Segundo dados estatísticos, os afogamentos infantis representam um desafio para as autoridades públicas de todo o país, importando em 12% dos casos de internações hospitalares de crianças e adolescentes, conforme informa o Ministério da Saúde. Em Santa Catarina, no ano de 2005, foram registradas 34 ocorrências envolvendo crianças. A esmagadora maioria dos trabalhos de busca e salvamento não foi bem-sucedida em seus resultados, sendo que 26 casos resultaram em morte de crianças ou adolescentes.

Tragédias e desencarnes coletivos são assuntos que assustam e intimidam muita gente. As pessoas em geral são receosas em sequer aventar a hipótese de ter que enfrentar uma situação que envolva tais circunstâncias. Quando os mesmos ocorrem, o imaginário e a cultura popular apontam, geralmente, para a fatalidade, o azar ou, até, o castigo. Em diversos casos, parentes e amigos mais próximos carregam, por toda a vida, a culpa ou o remorso, por terem "deixado o fato ocorrer", ou por não terem exercido a vigilância, com o cuidado e o zelo exigíveis.

Sob a ótica espírita, no entanto, não há "fatalidade", muito menos "acaso". Os homens - espíritos encarnados - não são, amiúde, vítimas das contingências, do imponderável, das entidades sobrenaturais. Tudo, na Natureza, acha-se encadeado, e sujeito à aplicabilidade das Leis Universais, perfeitas, eternas e imutáveis. O acidente, tratado nas obras básicas espíritas, sobretudo em O Evangelho segundo o Espiritismo como "escândalo", decorre, necessariamente, da Lei de Causa e Efeito, que tem em cada Espírito os pontos de partida e chegada. Não há, assim, espaço para considerar quem quer que seja como "vítima do destino", ou "inocente útil" nos eventos que porventura resultem em infortúnios, perdas ou sofrimentos. Cada um de nós tem uma bagagem espiritual que concilia o aprendizado da atual existência com o das anteriores, tudo sopesando, e desembocando, em essência, no progresso individual de cada Espírito. Há, em verdade, circunstâncias relacionadas a expiações (resgates) de existências anteriores, que condicionam a possibilidade de ocorrência de determinados fatos presentes, bem como existem as provações que simbolizam o comprometimento espiritual na resistência às dificuldades e na experimentação de fatos e situações para cotejar o quanto já progredimos.
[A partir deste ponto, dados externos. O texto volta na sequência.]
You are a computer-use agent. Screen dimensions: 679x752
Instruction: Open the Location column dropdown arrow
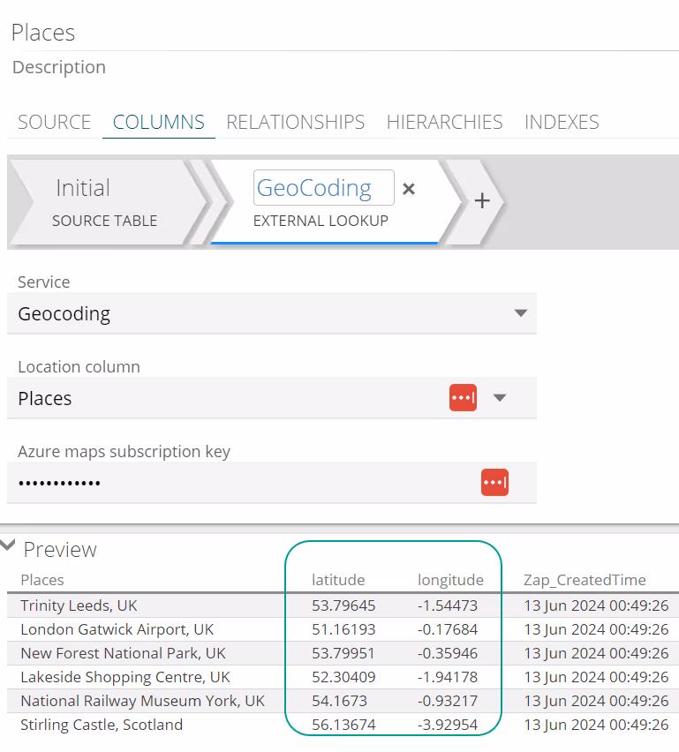[x=500, y=397]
No que concerne ao caso que nos motivou a escrever este ensaio, envolvendo a desencarnação coletiva de seis crianças, pode-se dizer, com anteparo nos conceitos filosóficos espíritas, que as vítimas (embora ainda na idade infanto-juvenil) agiram com base na liberdade (livre-arbítrio) e assumiram o risco do resultado. Há, pois, uma relação direta entre o ato de escolher uma brincadeira perigosa (causa) – já que, pelo que consta, nenhum deles sabia nadar e o lago possuía uma profundidade bastante superior à altura física das vítimas – e o resultado, a morte por afogamento (efeito). Não há espaço para defender que a pouca idade dos adolescentes possa ser um atenuante da responsabilidade (das vítimas e de seus pais ou responsáveis legais), porque o espírito tem a bagagem de diversas existências (ninguém está em suas encarnações iniciais) e até a idade de sete anos, completa-se o período de adaptação e de “ambientação” do Espírito para uma nova existência. Sem querer acusar ninguém como "culpado", mas, sim, atestar o caráter de efetiva participação dos Espíritos (ainda em tenra idade) na consecução do resultado.

Retornando ao mundo espiritual, após relativo tempo de adaptação à nova realidade - e tratamento, por certo, com os cuidados afetos a todo aquele que abrevia sua existência, e desencarna de modo acidental ou violento - cada um destes jovens poderá, em breve, dispor-se a nova experiência encarnatória, para resgatar sofrimentos e provar novas situações.

Uma peculiar certeza anima-nos a todos: a continuidade da vida, a programação de novas oportunidades, e o aproveitamento de todas as situações, graças à magnitude das Leis Divinas (ou Espirituais) que permitem o refazimento, a recomposição e a renovação espiritual, tantas quantas sejam as vezes necessárias para a nossa Evolução. Viver, assim, é um axioma lógico e conseqüente: todos aprendemos. Sem vítimas, nem culpados, apenas reponsáveis.